The document was a K-1 form, and listed about $3,000 of dividends and interest income attributable to my wife.

The document also listed my wife’s balance (about $130,000). I assumed that the $130,000 was funds held for my wife in a trust and that the dividends and interest income would be held for her as well. Under this assumption, I gladly paid the taxes every year.

Earlier this year I learned that my father-in-law plans to use all the funds for a family cabin and to give joint ownership of the cabin to each of his six kids. My wife and I want nothing to do with joint ownership. We would rarely use the cabin and don’t want to owe thousands a year for utilities, maintenance, property taxes, etc. Furthermore, we don’t want to deal with the inevitable disputes that would arise between her siblings regarding the use of the cabin, who owes what, etc.

At this point, my wife and I had paid $6,031 in taxes for the income to be used for the cabin, and I was upset that we were never told the income would be used that way. As I saw it, the cabin was my father-in-law’s dream, not ours.

I believed he should have paid the taxes on that income, not us.

My wife called my father-in-law to discuss the issue. He told her the funds were not held in a trust, but a Family Limited Partnership (FLP). An FLP is more difficult to get out of than a trust, but he offered to buy her out for $100.

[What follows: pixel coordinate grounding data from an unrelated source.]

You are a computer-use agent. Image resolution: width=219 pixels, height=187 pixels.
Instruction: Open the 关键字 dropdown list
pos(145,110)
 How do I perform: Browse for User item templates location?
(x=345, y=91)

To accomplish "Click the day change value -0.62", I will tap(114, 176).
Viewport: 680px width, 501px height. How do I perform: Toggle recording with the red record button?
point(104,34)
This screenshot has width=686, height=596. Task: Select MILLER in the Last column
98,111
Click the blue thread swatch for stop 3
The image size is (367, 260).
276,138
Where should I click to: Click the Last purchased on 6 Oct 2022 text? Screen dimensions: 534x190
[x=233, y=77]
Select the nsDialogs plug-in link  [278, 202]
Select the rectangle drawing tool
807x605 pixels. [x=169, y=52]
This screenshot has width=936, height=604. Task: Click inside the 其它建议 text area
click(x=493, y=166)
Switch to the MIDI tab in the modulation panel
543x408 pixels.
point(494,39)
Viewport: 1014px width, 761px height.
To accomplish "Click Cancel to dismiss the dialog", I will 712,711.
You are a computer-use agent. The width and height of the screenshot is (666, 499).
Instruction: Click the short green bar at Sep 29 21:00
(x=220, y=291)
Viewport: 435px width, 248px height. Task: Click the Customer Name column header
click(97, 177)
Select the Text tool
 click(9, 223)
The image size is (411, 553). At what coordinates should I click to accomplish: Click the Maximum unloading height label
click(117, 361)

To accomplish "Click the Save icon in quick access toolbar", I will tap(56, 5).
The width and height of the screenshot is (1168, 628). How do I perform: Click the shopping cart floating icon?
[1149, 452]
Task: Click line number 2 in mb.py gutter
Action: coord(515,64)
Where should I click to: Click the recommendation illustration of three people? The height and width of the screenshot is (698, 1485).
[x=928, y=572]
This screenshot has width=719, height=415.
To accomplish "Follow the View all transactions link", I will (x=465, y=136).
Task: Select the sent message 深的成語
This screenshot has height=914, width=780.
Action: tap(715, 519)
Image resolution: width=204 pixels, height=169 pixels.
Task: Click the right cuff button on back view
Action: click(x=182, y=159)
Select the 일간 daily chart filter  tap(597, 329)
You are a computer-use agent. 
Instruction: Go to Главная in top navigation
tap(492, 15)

Furthermore, he offered to pay us the $6,031 we had paid in taxes. (My wife said he didn’t have to.)

Later, I called my father-in-law. I spoke calmly. I told him my wife and I had been hurt by the way the FLP was operated, but that I wanted to be at peace with the situation and move forward with a positive relationship.

I asked that he buy my wife out as he offered. I then said that as the one who manages our family’s finances, I thought it would be appropriate for him to pay us the $6,031, even though my wife said he didn’t have to. Finally, I suggested that he pay cash distributions each year to each of the other five siblings to offset their tax liability.

I said that was the expectation of FLP legal experts, per research I had done online.

When we visited my in-laws a few weeks later, he bought my wife out for $100 and wrote her a check for the additional $6,031 in taxes. I didn’t discuss the matter at all with them during our visit.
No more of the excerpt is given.